Moms and Dads, here’s some important news: there are new guidelines you should know about that can help your baby sleep more safely. The American Academy of Pediatrics has issued new recommendations for sleep safety and protection against SIDS. SIDS, sudden infant death syndrome, has yet to be fully explained. Its causes remain largely unknown, and though it is relatively rare, it remains the number one cause of death among infants. In 1992, the American Academy of Pediatrics first made the recommendation that infants and babies sleep on their backs at all times. Since then, the occurrence of SIDS-related deaths has decreased significantly. But other types of sleeping and crib-related deaths have increased, including suffocation, entrapment and asphyxia. The new sleep safety guidelines are a response to these increases, and an attempt to provide parents with a broader, more comprehensive picture of how to create a safe sleep environment for their babies.
So, what’s new in these recommendations?

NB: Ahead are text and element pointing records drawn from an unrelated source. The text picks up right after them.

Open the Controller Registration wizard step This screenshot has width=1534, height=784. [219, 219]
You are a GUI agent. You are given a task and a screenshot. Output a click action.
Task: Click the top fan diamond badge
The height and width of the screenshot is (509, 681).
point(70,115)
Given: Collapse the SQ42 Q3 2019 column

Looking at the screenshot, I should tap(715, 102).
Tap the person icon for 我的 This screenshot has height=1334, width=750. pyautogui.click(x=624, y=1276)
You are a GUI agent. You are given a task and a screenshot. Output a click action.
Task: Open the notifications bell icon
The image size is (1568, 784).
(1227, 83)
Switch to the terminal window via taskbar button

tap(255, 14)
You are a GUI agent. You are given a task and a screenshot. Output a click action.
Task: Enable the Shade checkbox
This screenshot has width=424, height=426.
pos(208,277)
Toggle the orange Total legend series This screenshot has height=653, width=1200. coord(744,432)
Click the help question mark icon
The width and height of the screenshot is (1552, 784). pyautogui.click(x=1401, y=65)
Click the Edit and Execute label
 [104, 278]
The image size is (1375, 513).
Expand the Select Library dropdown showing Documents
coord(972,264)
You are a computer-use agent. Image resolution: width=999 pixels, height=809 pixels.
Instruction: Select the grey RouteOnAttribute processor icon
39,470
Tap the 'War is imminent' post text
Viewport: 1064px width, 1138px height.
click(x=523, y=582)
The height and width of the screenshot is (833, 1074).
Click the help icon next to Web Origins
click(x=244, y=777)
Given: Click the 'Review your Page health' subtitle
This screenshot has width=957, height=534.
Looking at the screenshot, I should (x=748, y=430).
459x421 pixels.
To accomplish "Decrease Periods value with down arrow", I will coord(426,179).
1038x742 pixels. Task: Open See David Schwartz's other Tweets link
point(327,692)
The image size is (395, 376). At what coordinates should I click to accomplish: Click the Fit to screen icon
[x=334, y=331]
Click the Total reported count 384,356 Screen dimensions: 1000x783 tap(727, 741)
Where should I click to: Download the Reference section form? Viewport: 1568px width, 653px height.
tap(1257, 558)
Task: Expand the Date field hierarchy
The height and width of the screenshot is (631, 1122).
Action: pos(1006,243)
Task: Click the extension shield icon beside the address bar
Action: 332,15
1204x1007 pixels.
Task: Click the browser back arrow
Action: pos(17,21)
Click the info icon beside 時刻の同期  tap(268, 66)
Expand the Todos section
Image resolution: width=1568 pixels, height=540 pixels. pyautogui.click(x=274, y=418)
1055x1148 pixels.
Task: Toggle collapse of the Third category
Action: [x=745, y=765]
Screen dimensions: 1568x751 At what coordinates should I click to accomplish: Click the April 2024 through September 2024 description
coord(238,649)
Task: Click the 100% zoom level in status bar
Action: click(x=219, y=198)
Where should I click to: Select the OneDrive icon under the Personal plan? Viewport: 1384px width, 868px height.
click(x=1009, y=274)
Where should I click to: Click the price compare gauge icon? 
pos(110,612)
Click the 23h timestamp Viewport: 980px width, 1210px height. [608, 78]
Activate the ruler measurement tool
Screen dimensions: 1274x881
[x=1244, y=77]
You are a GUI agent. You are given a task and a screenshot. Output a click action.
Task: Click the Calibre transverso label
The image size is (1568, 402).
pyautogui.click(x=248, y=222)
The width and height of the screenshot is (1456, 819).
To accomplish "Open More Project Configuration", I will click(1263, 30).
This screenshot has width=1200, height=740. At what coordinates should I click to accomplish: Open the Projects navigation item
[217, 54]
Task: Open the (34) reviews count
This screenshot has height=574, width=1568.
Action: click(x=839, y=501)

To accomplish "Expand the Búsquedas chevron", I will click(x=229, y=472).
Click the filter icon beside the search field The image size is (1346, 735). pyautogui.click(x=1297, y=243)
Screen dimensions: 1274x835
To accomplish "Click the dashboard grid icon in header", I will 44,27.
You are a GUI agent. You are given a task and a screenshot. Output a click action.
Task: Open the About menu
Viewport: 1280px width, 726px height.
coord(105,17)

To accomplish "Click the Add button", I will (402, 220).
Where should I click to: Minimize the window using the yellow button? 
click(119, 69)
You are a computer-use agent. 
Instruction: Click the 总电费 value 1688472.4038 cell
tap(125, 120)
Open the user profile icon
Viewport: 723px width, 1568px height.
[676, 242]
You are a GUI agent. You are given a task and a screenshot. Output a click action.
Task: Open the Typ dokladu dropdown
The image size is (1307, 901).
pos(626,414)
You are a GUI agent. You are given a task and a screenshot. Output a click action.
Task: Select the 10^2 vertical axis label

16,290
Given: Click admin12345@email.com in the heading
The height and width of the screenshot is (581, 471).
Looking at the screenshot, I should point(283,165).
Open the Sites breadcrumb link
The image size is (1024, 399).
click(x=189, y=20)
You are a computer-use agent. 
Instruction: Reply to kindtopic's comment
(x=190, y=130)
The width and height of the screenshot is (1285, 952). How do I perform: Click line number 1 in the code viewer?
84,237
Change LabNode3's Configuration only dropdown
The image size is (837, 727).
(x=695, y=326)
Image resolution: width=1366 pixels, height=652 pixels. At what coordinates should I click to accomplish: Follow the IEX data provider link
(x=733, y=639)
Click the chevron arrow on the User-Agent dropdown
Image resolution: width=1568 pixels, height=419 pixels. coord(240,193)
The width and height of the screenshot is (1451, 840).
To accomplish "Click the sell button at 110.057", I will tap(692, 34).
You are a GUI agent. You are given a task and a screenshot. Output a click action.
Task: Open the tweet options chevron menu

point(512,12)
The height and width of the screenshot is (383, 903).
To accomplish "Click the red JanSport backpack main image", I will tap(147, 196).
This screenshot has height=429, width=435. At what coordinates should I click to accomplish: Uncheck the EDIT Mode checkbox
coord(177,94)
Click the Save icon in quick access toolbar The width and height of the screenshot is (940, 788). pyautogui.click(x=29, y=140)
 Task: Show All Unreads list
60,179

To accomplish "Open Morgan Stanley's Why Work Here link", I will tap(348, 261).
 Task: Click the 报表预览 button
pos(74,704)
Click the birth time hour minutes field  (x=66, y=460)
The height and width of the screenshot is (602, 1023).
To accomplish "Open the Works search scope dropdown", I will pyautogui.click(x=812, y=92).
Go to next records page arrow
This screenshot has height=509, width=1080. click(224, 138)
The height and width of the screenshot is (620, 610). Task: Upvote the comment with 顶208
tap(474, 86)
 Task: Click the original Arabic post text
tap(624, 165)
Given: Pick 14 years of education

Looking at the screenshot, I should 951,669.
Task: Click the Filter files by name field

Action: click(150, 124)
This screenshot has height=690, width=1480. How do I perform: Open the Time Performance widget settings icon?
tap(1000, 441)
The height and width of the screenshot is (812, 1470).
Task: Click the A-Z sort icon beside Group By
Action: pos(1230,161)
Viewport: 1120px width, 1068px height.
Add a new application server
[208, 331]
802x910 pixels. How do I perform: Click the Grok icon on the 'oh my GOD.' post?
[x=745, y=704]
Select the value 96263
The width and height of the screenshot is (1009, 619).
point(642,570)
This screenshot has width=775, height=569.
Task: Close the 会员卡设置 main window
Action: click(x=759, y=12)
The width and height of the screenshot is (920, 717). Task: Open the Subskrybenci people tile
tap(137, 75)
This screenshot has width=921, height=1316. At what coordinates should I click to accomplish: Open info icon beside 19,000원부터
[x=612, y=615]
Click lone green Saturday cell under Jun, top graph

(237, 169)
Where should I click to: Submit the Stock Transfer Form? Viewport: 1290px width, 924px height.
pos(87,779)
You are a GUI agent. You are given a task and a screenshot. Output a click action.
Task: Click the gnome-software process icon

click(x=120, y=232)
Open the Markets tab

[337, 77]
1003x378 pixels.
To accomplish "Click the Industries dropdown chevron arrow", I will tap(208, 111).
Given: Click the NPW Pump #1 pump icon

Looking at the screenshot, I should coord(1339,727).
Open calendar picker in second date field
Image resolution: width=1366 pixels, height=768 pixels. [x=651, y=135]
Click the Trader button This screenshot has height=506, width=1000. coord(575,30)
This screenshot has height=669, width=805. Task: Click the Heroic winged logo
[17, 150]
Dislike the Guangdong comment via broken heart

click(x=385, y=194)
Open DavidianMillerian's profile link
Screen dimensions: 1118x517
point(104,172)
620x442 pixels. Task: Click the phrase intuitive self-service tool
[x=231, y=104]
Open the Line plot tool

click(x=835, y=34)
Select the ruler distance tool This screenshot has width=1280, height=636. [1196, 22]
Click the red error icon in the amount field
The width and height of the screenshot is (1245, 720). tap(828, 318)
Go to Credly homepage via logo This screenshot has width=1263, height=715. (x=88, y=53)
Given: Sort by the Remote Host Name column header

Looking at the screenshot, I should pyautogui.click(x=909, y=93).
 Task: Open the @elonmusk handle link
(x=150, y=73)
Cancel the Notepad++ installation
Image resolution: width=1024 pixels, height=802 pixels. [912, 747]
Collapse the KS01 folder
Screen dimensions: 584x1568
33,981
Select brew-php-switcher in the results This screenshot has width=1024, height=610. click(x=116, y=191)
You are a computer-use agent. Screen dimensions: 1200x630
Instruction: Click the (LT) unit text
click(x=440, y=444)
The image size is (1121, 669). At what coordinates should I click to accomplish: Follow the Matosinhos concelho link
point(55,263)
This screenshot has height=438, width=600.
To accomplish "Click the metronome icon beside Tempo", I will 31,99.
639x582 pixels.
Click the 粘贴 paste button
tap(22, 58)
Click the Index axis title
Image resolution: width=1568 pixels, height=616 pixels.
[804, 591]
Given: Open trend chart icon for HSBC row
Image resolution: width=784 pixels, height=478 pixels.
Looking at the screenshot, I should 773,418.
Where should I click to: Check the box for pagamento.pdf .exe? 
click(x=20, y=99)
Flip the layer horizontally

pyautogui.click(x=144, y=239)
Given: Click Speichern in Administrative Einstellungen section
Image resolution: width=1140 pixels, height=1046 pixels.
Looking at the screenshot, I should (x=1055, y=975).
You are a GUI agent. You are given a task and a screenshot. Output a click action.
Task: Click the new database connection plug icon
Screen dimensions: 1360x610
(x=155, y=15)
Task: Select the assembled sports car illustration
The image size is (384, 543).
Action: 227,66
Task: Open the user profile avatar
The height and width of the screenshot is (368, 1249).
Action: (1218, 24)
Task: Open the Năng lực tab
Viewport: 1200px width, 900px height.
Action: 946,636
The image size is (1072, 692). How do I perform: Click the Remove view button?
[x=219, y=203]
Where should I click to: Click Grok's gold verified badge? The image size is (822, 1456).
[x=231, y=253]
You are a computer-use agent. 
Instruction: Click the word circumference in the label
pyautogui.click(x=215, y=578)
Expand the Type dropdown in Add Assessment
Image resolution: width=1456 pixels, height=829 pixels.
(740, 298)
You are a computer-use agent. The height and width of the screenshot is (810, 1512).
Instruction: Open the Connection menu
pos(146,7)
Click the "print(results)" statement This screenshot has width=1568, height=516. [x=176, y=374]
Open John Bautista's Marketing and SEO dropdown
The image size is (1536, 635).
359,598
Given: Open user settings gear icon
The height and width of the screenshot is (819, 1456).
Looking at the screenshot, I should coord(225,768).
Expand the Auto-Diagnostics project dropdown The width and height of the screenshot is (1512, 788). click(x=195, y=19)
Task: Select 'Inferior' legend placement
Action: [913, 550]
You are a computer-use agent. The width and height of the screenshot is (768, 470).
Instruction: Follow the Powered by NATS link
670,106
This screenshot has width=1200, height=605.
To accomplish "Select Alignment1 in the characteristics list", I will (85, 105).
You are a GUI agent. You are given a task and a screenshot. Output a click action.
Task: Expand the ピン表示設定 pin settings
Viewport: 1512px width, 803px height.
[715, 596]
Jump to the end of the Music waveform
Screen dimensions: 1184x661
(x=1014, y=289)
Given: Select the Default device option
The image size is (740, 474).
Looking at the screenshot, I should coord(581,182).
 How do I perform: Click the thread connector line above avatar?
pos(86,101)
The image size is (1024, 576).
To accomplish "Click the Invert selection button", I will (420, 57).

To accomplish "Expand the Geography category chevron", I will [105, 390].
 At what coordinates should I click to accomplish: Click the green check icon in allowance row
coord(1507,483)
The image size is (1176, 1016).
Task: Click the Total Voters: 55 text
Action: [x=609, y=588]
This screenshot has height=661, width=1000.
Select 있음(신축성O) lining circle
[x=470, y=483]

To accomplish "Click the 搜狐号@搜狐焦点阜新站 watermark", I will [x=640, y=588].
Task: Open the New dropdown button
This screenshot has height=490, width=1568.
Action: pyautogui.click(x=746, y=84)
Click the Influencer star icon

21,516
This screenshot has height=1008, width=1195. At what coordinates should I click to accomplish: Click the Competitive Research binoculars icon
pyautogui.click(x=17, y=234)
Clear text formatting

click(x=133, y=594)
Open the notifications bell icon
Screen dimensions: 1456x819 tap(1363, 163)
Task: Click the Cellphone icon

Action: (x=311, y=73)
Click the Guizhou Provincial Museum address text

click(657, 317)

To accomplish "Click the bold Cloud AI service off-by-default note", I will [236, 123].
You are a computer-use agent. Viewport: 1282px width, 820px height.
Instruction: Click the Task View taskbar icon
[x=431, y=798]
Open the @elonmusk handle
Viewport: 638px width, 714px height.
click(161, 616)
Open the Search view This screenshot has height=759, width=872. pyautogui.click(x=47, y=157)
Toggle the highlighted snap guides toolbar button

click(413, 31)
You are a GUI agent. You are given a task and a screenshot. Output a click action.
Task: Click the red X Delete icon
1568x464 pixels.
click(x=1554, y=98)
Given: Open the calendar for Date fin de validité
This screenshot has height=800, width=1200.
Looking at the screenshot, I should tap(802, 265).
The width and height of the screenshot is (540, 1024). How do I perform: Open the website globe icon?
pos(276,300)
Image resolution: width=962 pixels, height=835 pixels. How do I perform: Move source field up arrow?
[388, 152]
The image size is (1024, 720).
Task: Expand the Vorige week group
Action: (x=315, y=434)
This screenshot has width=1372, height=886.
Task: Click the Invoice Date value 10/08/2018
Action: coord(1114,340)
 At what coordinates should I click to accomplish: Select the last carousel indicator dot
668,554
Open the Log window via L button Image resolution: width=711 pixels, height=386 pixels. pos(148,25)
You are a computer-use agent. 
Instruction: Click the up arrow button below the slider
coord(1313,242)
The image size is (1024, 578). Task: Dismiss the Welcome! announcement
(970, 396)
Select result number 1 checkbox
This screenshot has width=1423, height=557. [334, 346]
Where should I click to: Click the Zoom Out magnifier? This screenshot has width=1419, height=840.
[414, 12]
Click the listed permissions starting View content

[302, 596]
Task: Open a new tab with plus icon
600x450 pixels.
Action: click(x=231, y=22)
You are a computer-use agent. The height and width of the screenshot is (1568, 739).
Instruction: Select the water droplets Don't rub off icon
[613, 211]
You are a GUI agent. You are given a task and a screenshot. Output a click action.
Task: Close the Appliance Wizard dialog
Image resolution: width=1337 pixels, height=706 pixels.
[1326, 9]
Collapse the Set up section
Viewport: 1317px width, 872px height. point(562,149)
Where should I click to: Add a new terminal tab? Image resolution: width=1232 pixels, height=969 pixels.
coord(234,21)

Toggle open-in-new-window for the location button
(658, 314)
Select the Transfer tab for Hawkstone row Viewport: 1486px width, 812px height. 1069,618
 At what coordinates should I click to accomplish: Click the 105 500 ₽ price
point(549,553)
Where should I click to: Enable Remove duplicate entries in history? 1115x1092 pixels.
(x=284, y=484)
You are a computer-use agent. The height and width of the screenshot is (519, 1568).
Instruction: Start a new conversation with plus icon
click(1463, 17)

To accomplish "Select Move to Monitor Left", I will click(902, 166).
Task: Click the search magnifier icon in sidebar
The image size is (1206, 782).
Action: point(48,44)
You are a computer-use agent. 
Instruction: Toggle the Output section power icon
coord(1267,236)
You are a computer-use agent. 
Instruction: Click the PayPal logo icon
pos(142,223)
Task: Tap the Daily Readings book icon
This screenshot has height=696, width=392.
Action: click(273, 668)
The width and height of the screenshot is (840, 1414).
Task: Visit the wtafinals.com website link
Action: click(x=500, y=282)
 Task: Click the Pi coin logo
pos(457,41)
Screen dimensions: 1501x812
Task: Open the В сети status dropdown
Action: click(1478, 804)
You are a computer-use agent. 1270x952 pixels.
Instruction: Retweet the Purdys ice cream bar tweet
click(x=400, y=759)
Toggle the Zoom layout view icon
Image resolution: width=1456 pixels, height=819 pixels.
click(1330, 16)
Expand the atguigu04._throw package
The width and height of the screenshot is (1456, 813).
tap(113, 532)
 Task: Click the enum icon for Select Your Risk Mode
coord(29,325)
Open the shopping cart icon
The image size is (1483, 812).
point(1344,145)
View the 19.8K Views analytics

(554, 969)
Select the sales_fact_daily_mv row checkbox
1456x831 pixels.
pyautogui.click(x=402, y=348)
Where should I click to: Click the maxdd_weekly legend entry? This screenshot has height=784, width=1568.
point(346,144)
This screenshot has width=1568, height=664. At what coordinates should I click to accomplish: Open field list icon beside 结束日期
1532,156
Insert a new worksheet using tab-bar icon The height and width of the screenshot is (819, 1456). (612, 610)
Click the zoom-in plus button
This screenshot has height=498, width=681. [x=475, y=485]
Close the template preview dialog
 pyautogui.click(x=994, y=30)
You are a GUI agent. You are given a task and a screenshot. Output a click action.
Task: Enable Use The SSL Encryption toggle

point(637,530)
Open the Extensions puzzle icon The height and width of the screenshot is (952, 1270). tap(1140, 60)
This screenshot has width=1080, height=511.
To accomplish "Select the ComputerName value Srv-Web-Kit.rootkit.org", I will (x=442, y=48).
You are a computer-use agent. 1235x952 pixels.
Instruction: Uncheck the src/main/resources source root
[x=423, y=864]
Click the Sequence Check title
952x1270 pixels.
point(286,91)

There are three major additions since the sleep safety guidelines were last updated:
- Breastfeeding is now recommended as a strategy for reducing SIDS risk. There are many benefits to breastfeeding, of course. Research has shown that one benefit of breastfeeding is a reduced risk of SIDS, perhaps by as much as 60 percent.
- It’s recommended that all infants be immunized. According to the American Academy of Pediatrics, research has shown that immunization reduces SIDS risk by 50 percent.
- The guidelines also suggest that cribs not contain bumper pads or other types of padding. Parents often think these types of crib padding make their babies safer, but they don’t. In fact, they can increase the risk of suffocation and strangulation.
These new guidelines join a series of recommendations that the Academy makes to parents, about how to protect infants and babies from sleep-related injury and death, including SIDS. These include:
- Always place your baby on his or her back for every sleep time.
- Always use a firm sleep surface. Car seats and other sitting devices are not recommended for routine sleep.
- The baby should sleep in the same room as the parents, but not in the same bed (room-sharing without bed-sharing).
- Keep soft objects or loose bedding out of the crib. This includes pillows, blankets, and bumper pads.
- Wedges and positioners should not be used.
- Pregnant woman should receive regular prenatal care.
- Don’t smoke during pregnancy or after birth.
- Offer a pacifier at nap time and bedtime.
- Avoid covering the infant’s head or overheating.
- Do not use home monitors or commercial devices marketed to reduce the risk of SIDS.
- Supervised, awake tummy time is recommended daily to facilitate development and minimize the occurrence of positional plagiocephaly (flat heads).
You’ll notice that these guidelines include recommendations for parents and moms-to-be, in terms of pre-natal care and healthy behaviors after baby is born. SIDS occurs more frequently in babies who were born prematurely, or whose mothers received less pre-natal care. The risk of SIDS also increases for babies with moms who smoked during pregnancy, or who live in smoking households. Part of guarding against the risk of SIDS and other sleeping risks begins before your baby is even born.
I’d like to add another one recommendation to the list. Using a fan in your baby’s room can help keep your child’s sleeping environment well ventilated and oxygen rich. This can diminish the amount of carbon dioxide your baby re-breathes during the night. Increased intake of carbon dioxide also poses a greater SIDS risk.
The Academy’s report emphasizes the importance of training in these new, expanded guidelines, for health-care and child-care providers—including hospital maternity staff, midwives, and child-care and social workers. These people are often the most direct link to new parents, and can provide a critical service in helping parents understand how to make smart choices when setting up their child’s sleeping environment.
I know this is a scary topic for parents. But information is power, and understanding the risks and also the ways to lower them is the best tool we have to keep all infants and babies sleeping not just soundly, but safely.